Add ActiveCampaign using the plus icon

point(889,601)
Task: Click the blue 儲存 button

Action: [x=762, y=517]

----

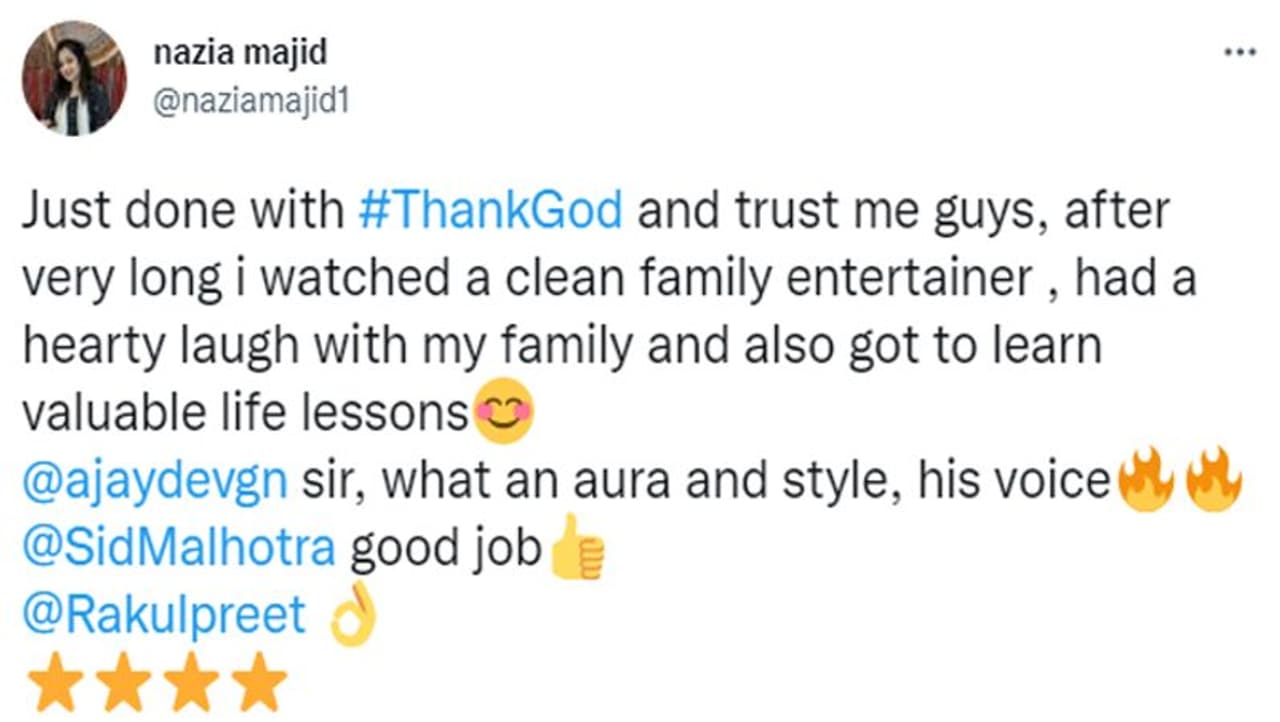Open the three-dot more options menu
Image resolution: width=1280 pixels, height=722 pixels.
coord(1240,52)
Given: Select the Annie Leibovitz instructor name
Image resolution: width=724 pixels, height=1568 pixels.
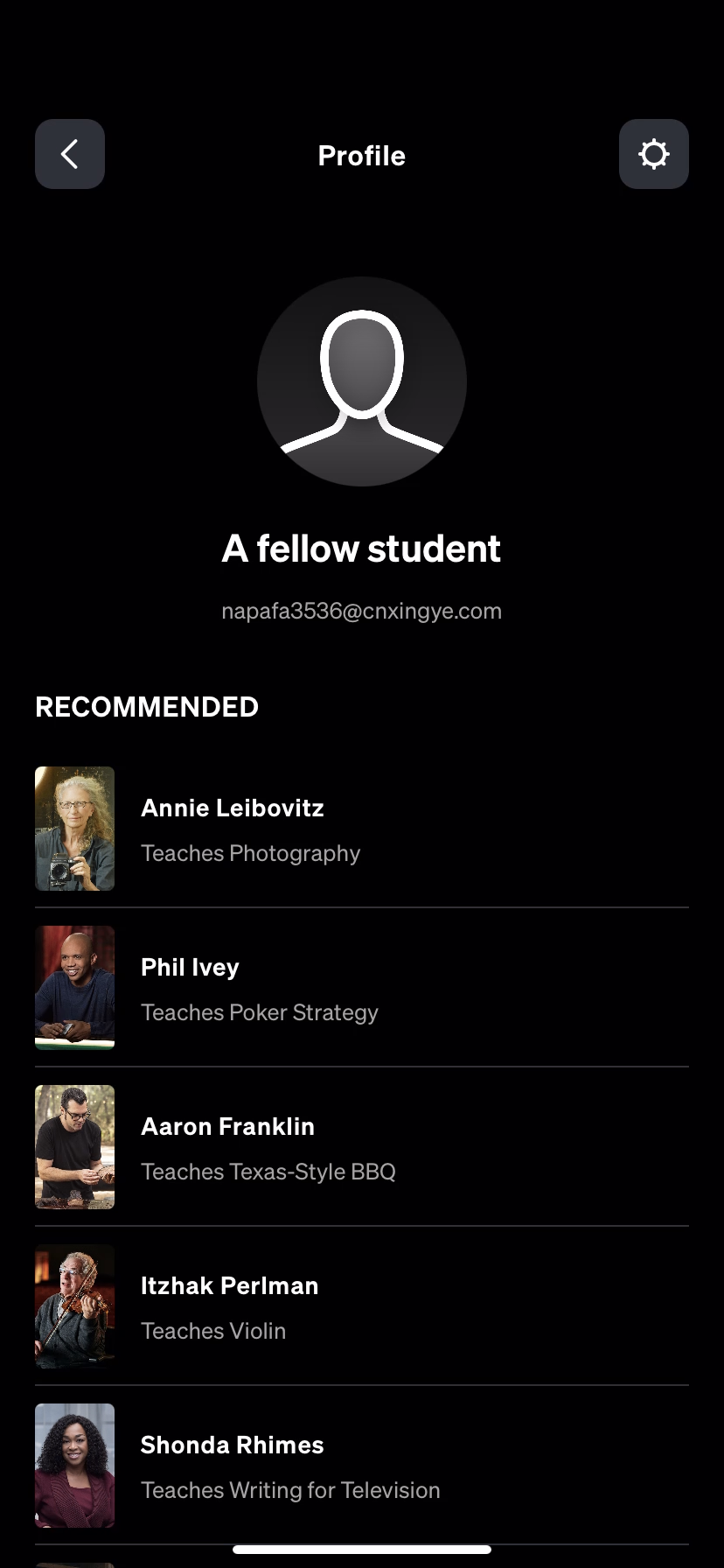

----

WHAT THIS TASK INVOLVES
Beginning with the line above that contains "Given: Select the", copy each line exactly up to and including the line that contains "Image resolution: width=724", and go no further.

WRITTEN SOLUTION
Given: Select the Annie Leibovitz instructor name
Image resolution: width=724 pixels, height=1568 pixels.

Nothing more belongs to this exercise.